Escuchó sonar el chorro de la ducha y esperó que oliera a sándalo, y adentrándose en
un trance se dirigió sigilosa hasta la puerta del baño que quedaba en un rincón del
corredor. Él la dejaba entreabierta para ella. Para que ella se asombrara con su cuerpo
así como se asombraba con los cuerpos que adornaban las baldosas. Y cuando estaba
lloviendo como no existían apuros por salir, él ejecutaba un rito que hacía mella en el
candor de Dorotea: se secaba despacioso con la toalla y se excedía pacientemente en el
cuidado de sus manos absolutas, y ella agradecía a las lluvias por haber neutralizado los
relojes, y disponer de más tiempo y más penumbras para ver caer un hombre y
levantarse un General. Venir de menos a más, y para ella. Porque entre ambos había un
vínculo indestructible, sólo ella en la familia se llamaba Dorotea, un nombre sin
diminutivo, un nombre que estaba hecho para ser articulado por la voz de un militar.

Lo vio ponerse con calma su uniforme de etiqueta. La camisa verde claro, el pantalón,
las medias y los zapatos, los guantes y el cinturón. La corbata la ajustó con un nudo
magistral. Lo vio erguirse, extraordinario, al momento de lucir la guerrera verde oliva
con las divisas bordadas de canutillos dorados. Luego se enfundó la gorra tachonada
con estrellas. Y mientras se engrandecía, la miraba jactancioso como esperando un
aplauso, y ella dejaba entrever que lo estaba ovacionando cuando palpaba coqueta la
rosita que adornaba su piyama. Se engalanaba sin duda para ella, porque la lluvia
arreciaba y quedarían recluidos en la casa.

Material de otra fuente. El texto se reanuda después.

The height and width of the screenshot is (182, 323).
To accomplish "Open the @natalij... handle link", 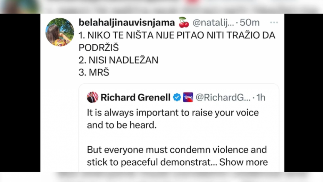I will point(213,23).
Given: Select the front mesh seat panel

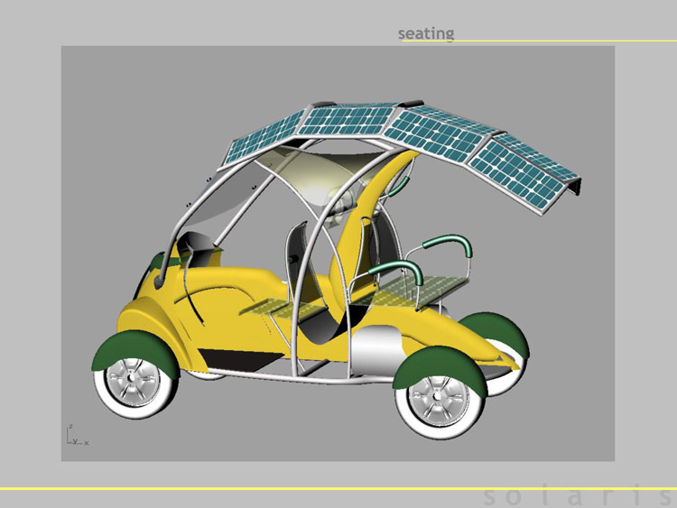Looking at the screenshot, I should [281, 308].
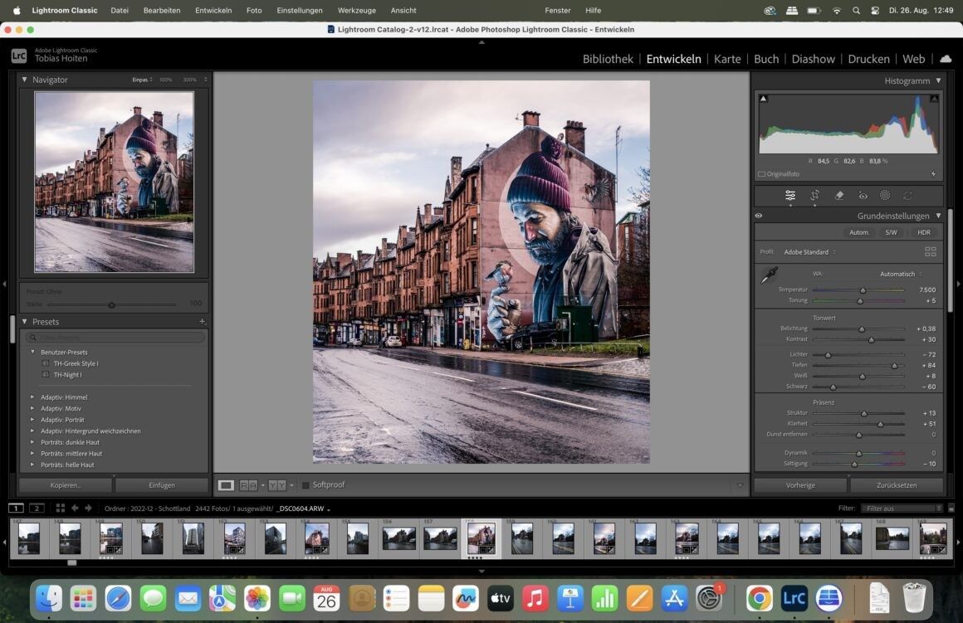Switch to the Bibliothek module
This screenshot has height=623, width=963.
point(607,59)
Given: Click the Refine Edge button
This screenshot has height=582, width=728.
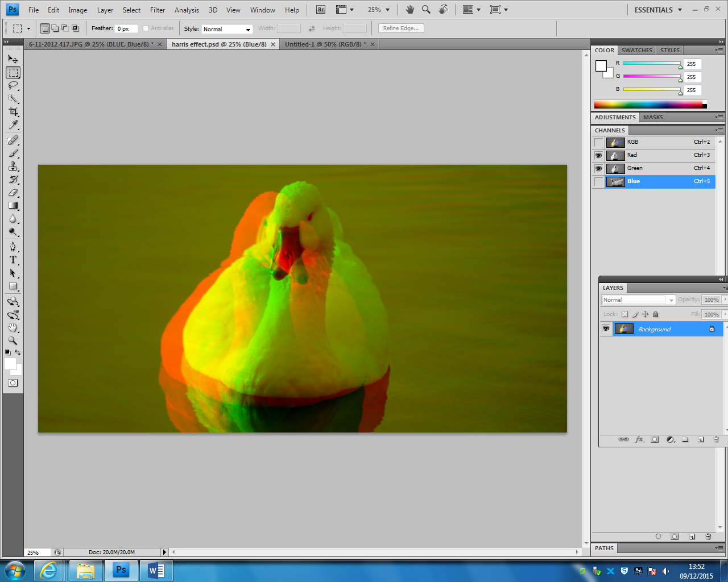Looking at the screenshot, I should click(x=400, y=28).
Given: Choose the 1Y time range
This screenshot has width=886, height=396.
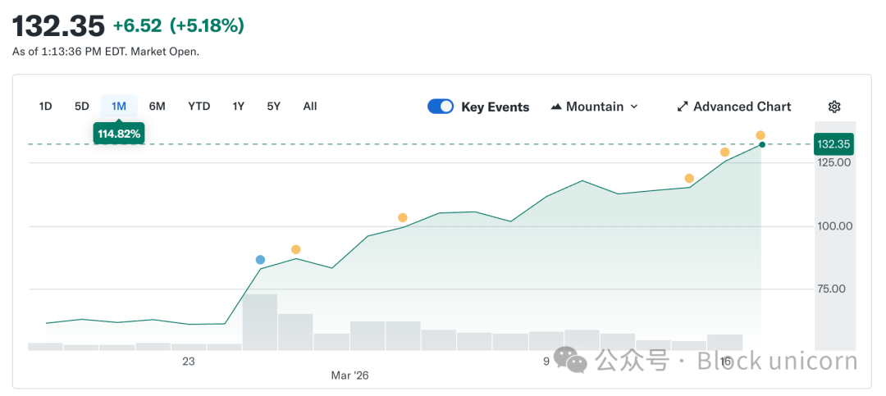Looking at the screenshot, I should [x=239, y=106].
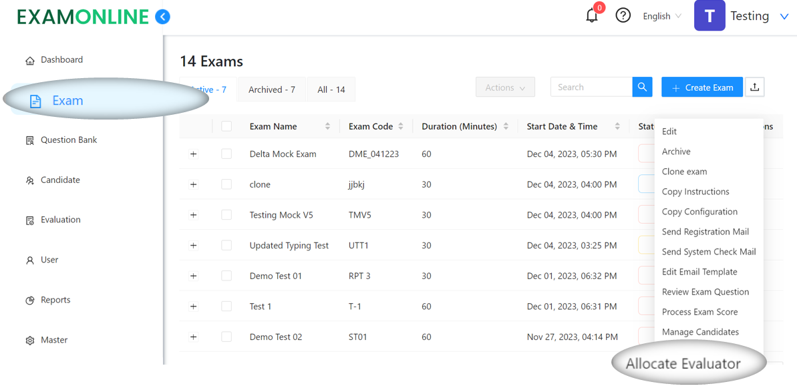Select the Testing Mock V5 checkbox
Viewport: 797px width, 390px height.
click(x=226, y=215)
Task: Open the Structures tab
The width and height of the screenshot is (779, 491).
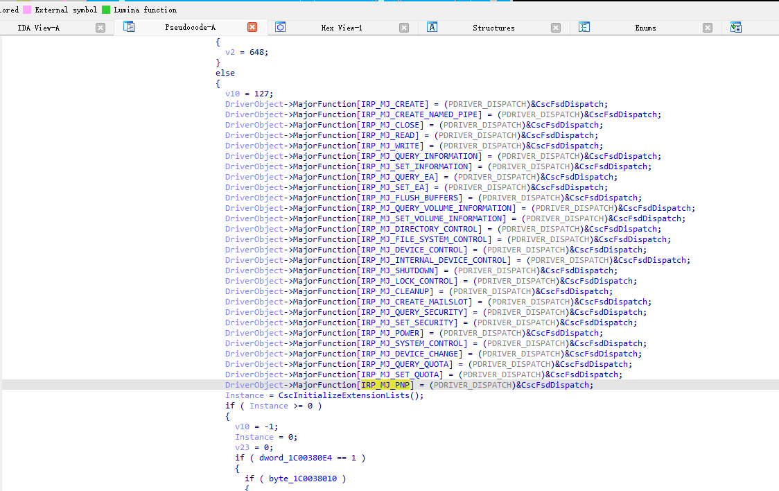Action: point(493,28)
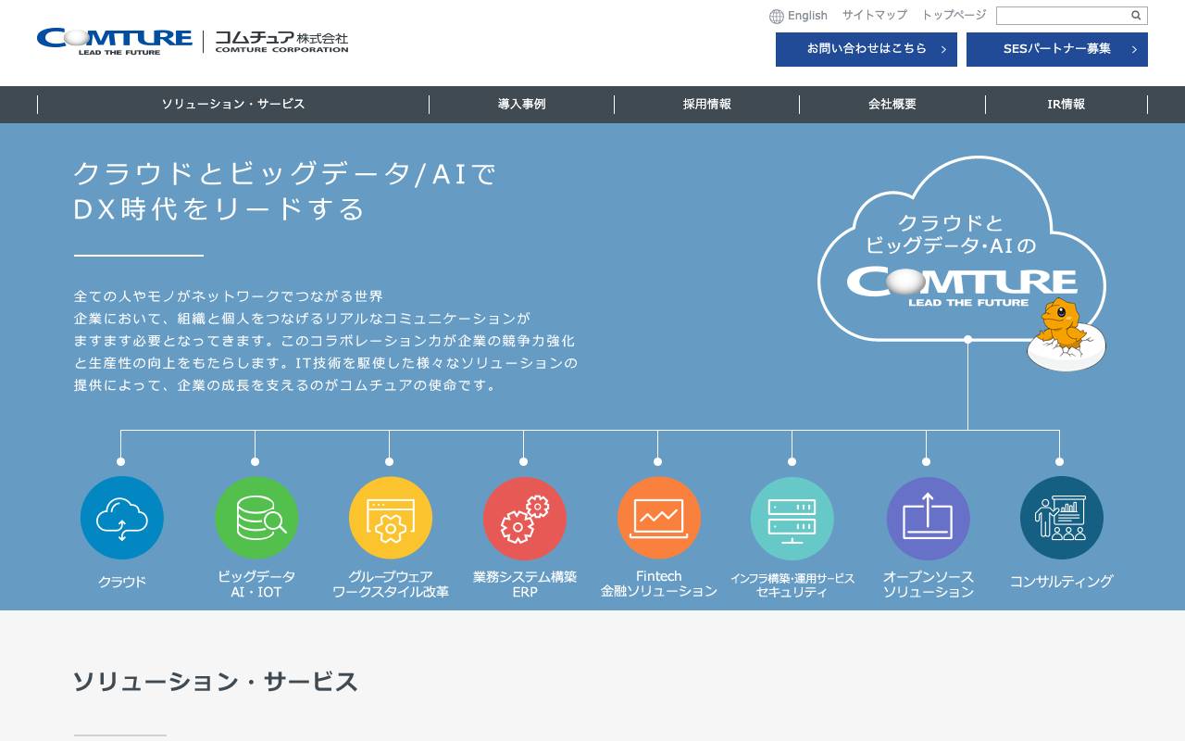Click the COMTURE logo

click(113, 40)
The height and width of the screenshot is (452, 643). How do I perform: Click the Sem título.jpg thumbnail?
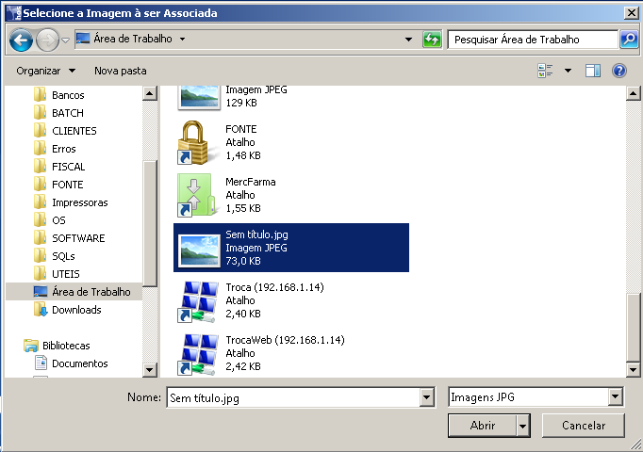pos(198,248)
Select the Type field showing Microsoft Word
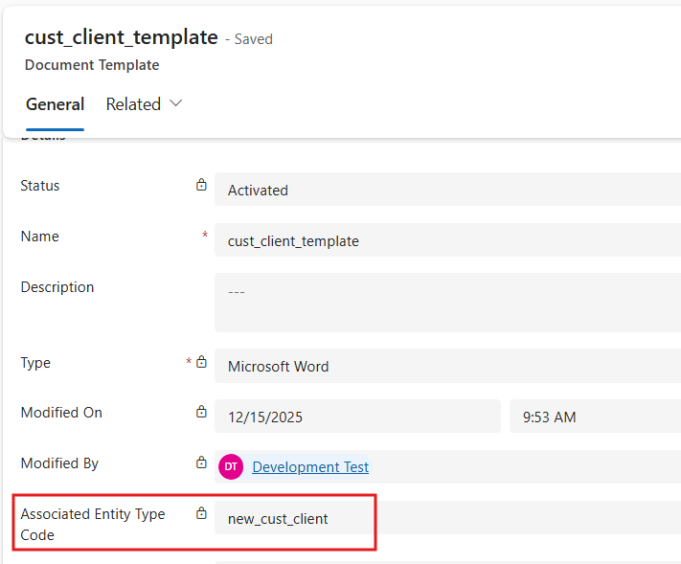Image resolution: width=681 pixels, height=564 pixels. 446,366
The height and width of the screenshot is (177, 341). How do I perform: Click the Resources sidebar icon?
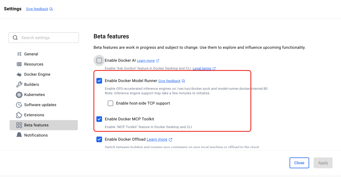(x=19, y=64)
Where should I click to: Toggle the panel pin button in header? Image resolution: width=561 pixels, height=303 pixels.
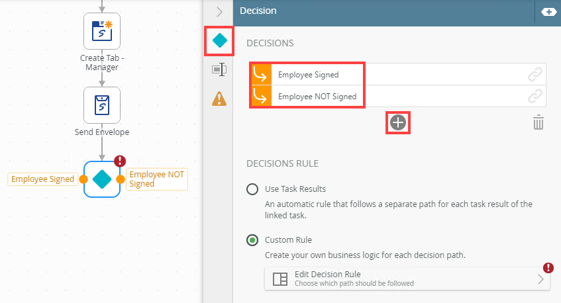click(x=548, y=11)
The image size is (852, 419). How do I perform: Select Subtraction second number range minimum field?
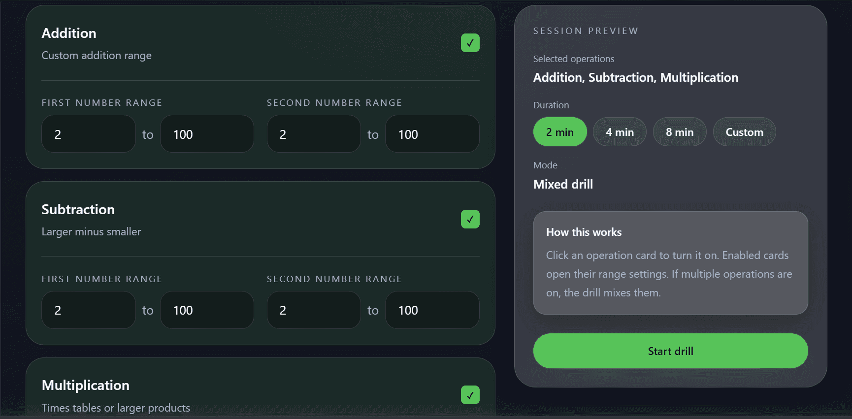coord(313,310)
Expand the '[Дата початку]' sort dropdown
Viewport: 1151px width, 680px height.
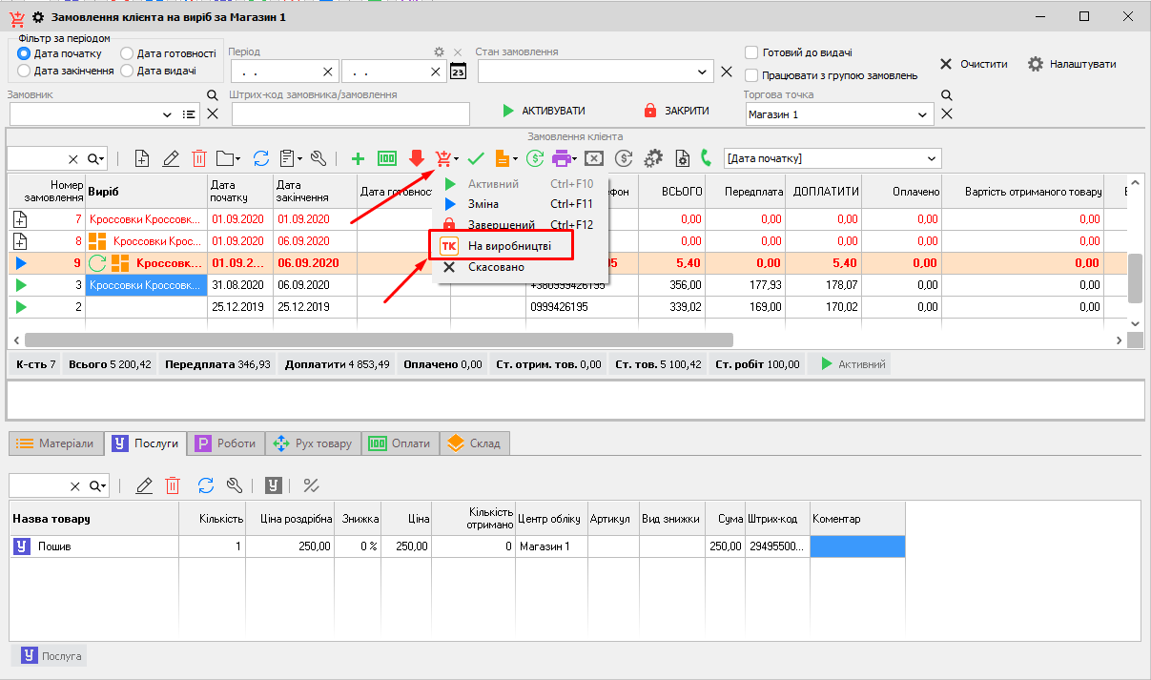[931, 158]
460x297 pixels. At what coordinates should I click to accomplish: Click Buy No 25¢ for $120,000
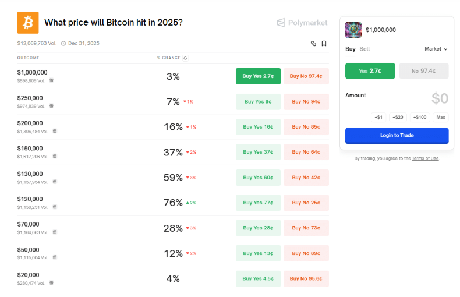pos(306,203)
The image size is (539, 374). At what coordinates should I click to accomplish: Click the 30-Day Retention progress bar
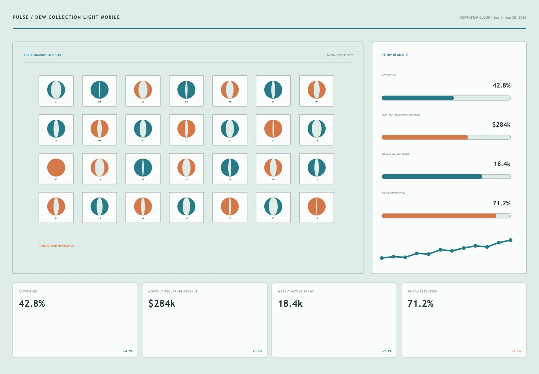pyautogui.click(x=446, y=216)
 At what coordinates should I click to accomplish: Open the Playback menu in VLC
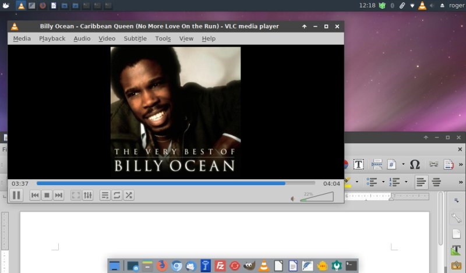coord(52,39)
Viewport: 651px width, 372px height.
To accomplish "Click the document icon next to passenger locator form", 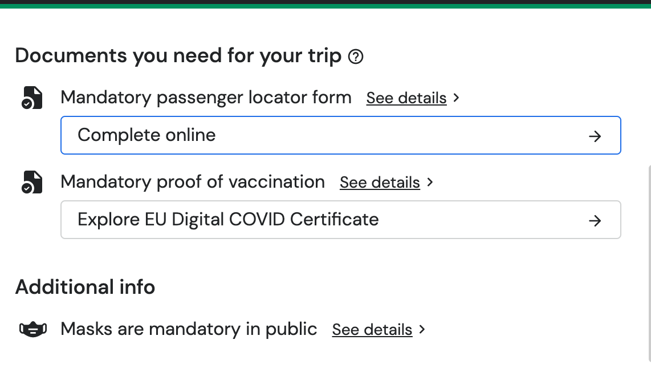I will click(x=32, y=98).
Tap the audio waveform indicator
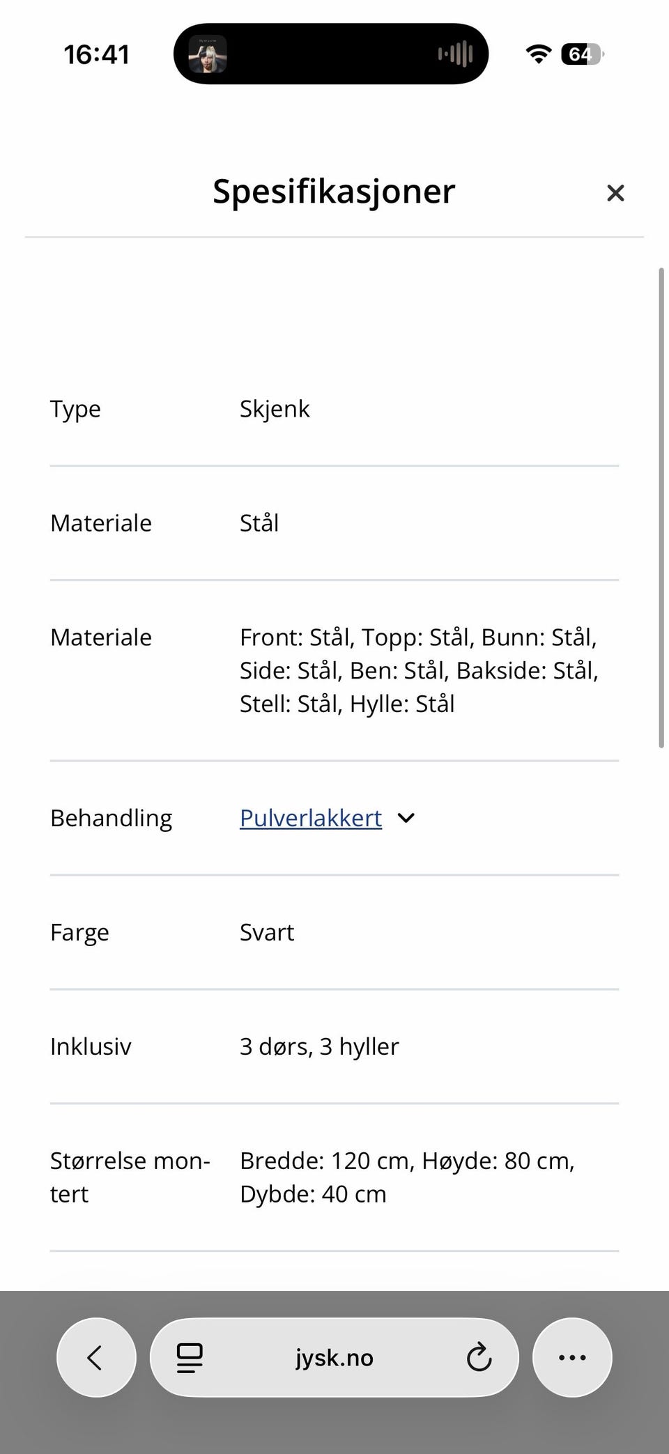The image size is (669, 1454). tap(456, 54)
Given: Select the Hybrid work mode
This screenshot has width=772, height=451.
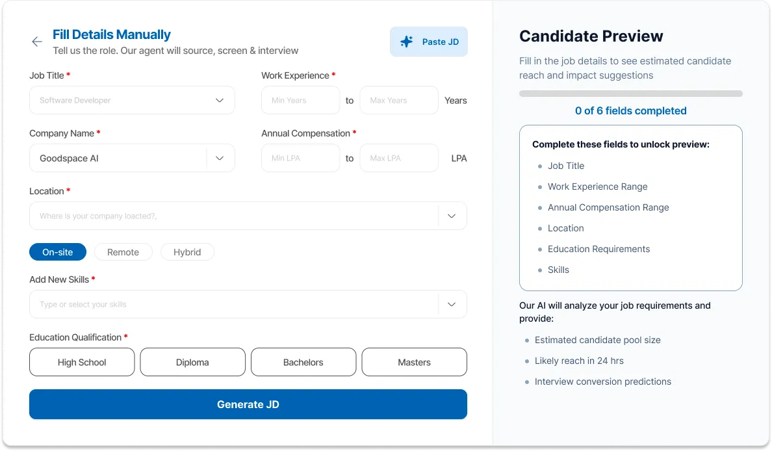Looking at the screenshot, I should [187, 252].
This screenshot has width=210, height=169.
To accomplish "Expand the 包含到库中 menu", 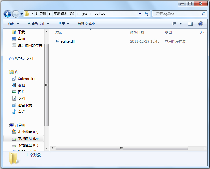I will tap(38, 24).
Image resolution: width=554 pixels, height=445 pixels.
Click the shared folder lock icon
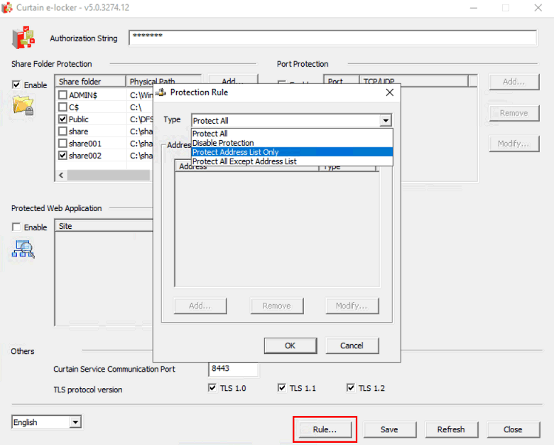pos(23,105)
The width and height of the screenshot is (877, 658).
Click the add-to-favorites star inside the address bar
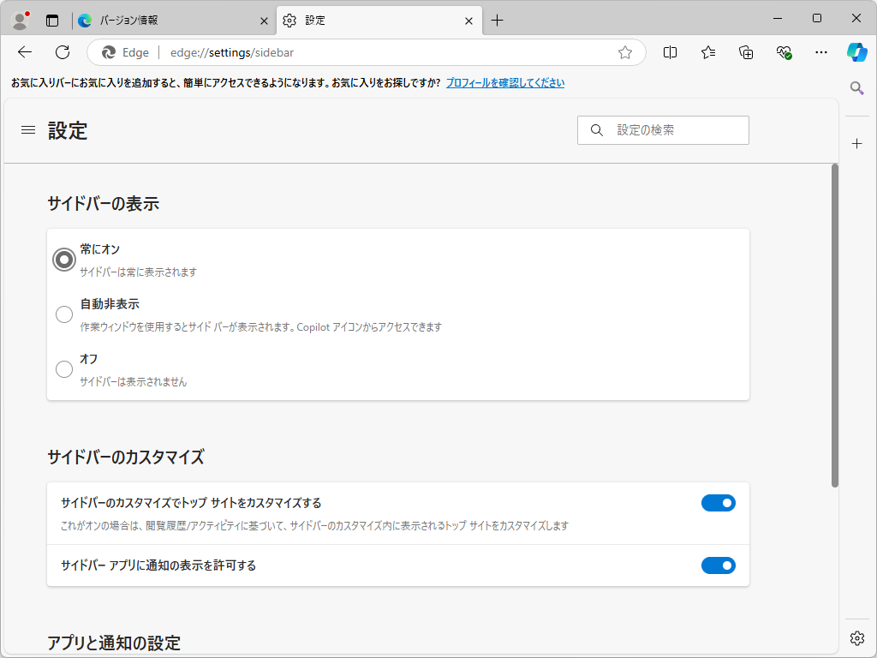624,51
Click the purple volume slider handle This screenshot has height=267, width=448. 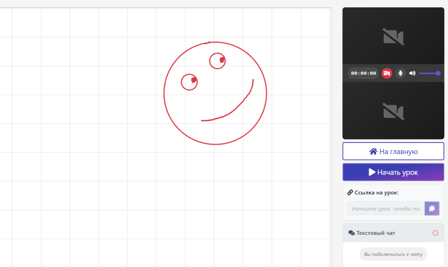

Al terminar de arreglarse, el padre fue terminante con la orden de calzar a Dorotea que
caminaba descalza. Gritó para que atendieran a esa niña resabiada que estaba
adquiriendo el vicio de esconderse tras las puertas de los baños, y de echarse en los
rincones como hacía Bandolero. Y cuando él besó a su madre y se marchó, Dorotea lo
vio borrarse con la lluvia, venirse de más a menos a pesar de que aún llevaba su traje
de General, y que el sol del verano imprimiera una apariencia prestigiosa a las medallas
de lata que ostentaba en su guerrera.